The request.
Can you copy out the data below from the line containing "Image resolution: width=778" down to the line containing "Screen dimensions: 664x394", keeping both of those lines and leaving out the pictures?

Information given.
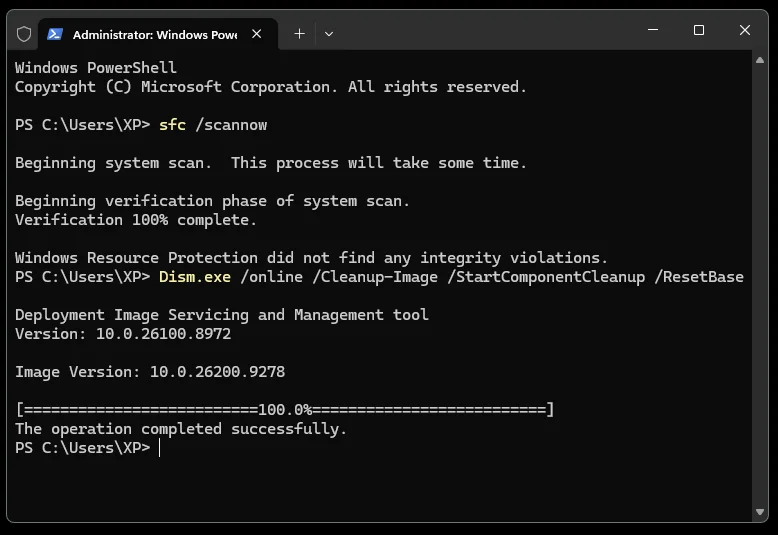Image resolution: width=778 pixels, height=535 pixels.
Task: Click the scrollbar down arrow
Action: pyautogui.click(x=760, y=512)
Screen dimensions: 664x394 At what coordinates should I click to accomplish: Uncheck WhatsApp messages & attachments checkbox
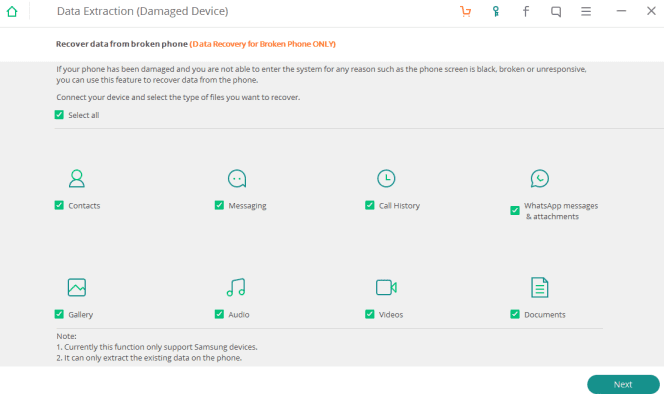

==

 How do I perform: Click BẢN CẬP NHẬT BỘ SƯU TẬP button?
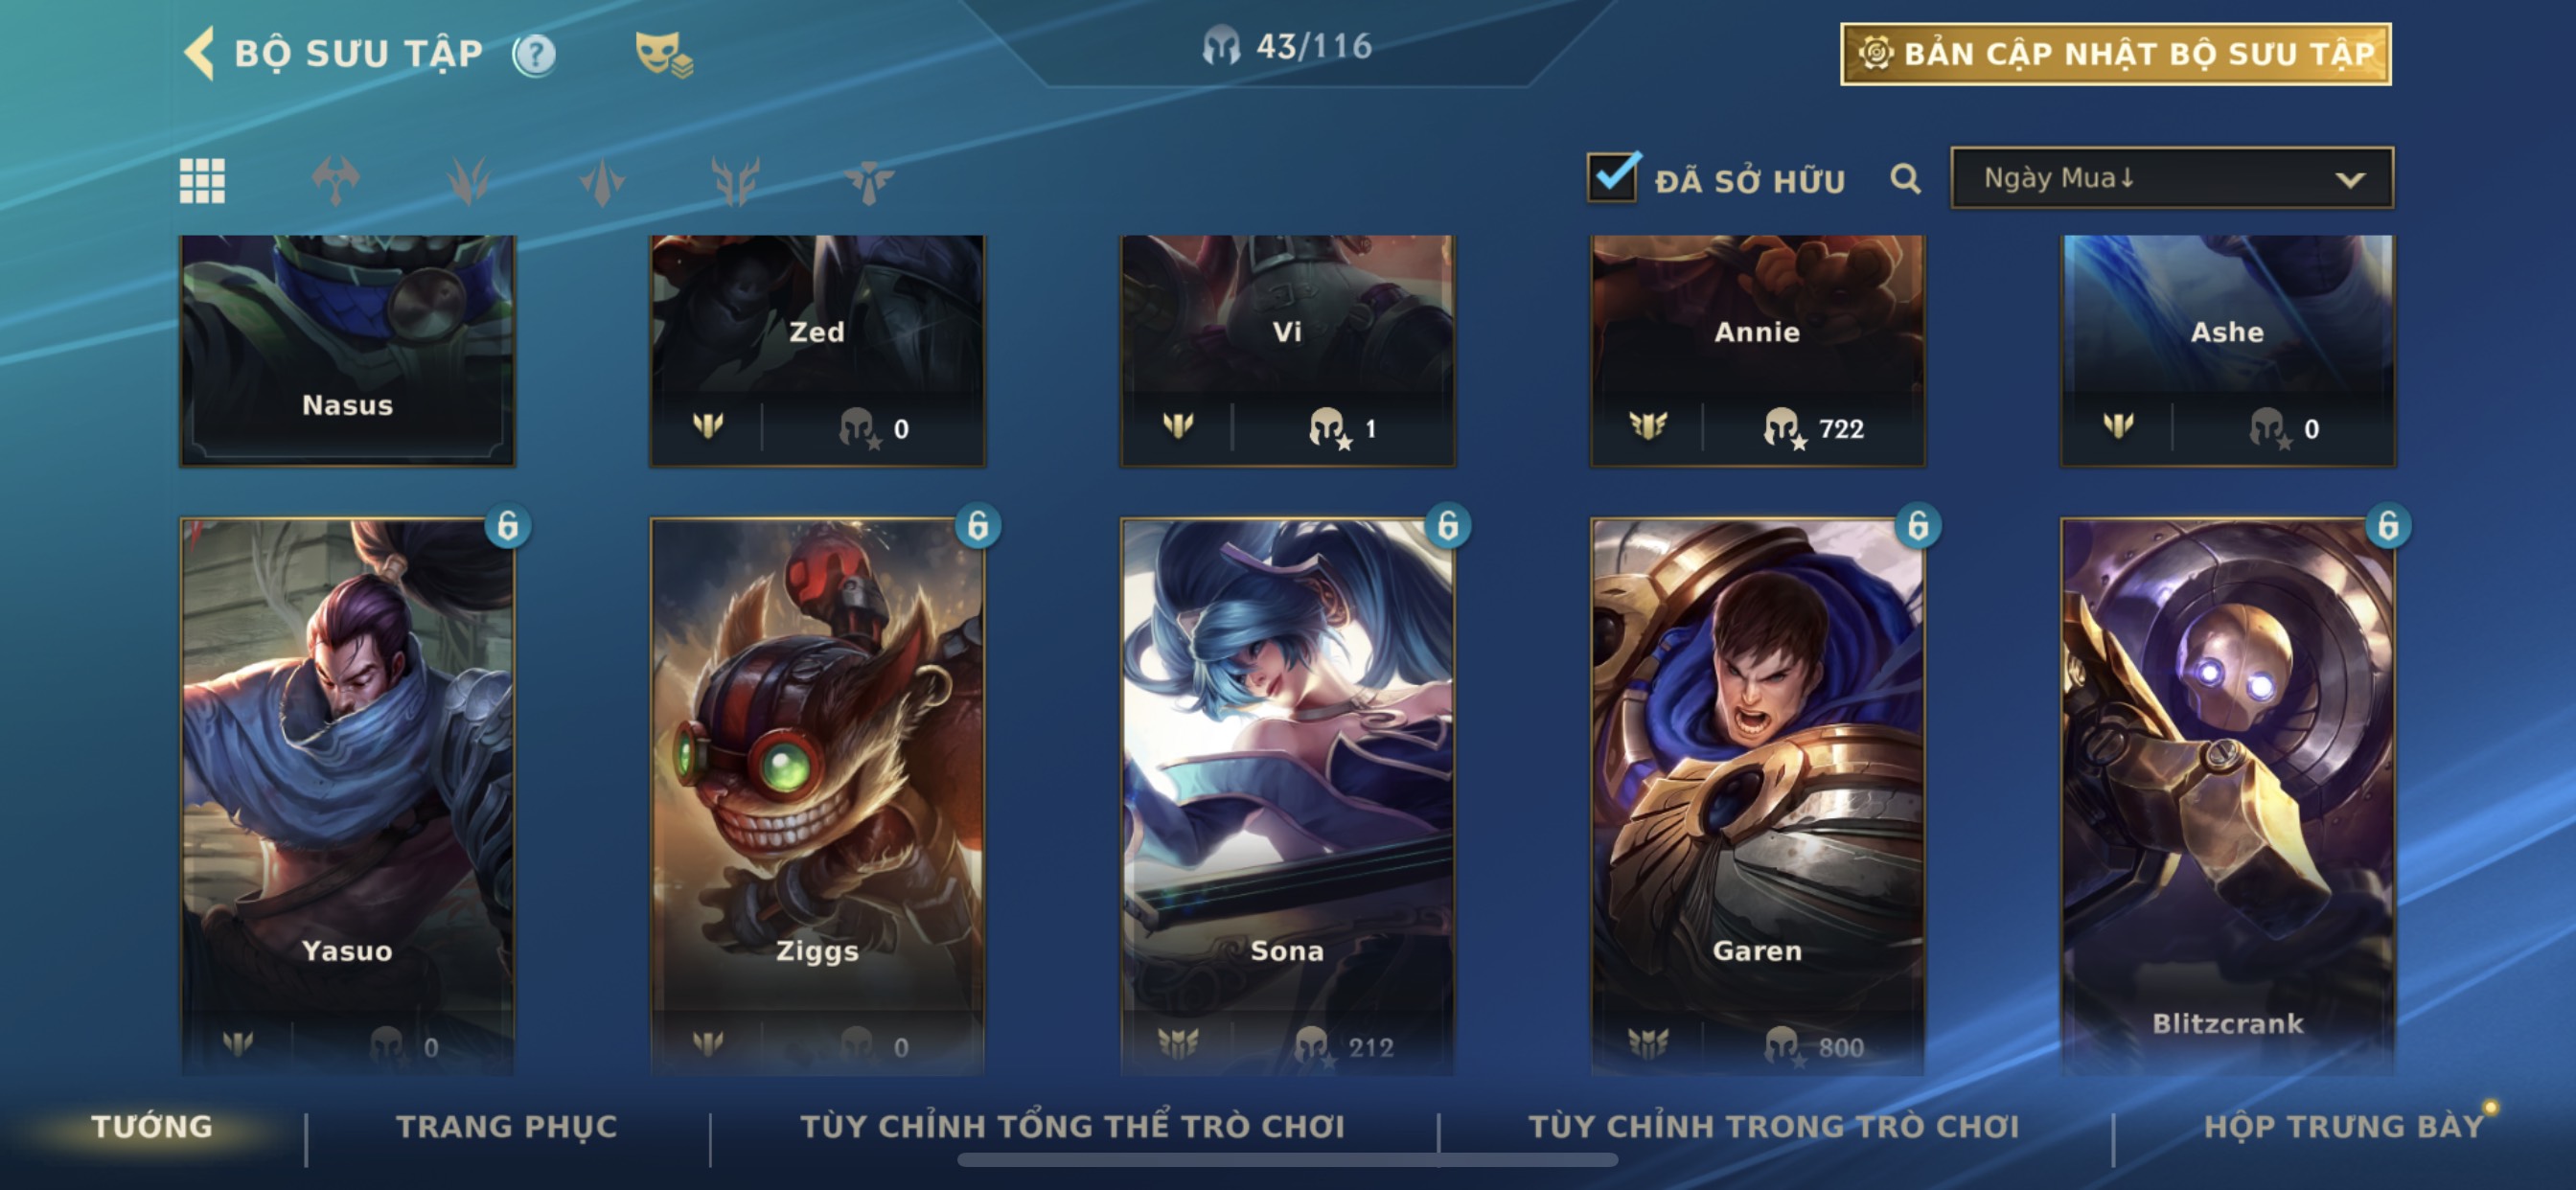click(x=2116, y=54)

* * *

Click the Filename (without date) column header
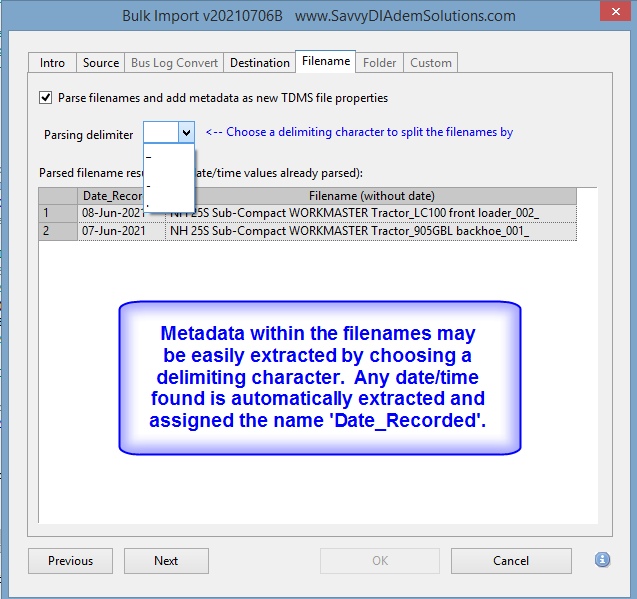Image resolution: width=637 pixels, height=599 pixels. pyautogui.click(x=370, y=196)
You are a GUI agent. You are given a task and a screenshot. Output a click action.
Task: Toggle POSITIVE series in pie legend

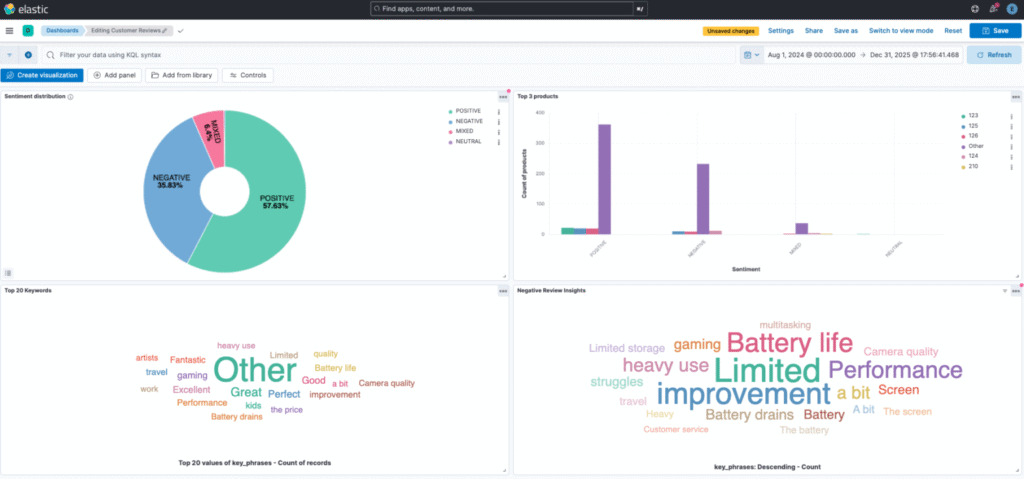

The solution.
Image resolution: width=778 pixels, height=535 pixels.
Task: Click the scrollbar down arrow
Action: pyautogui.click(x=760, y=512)
Screen dimensions: 664x394 At what coordinates should I click to accomplish: Uncheck WhatsApp messages & attachments checkbox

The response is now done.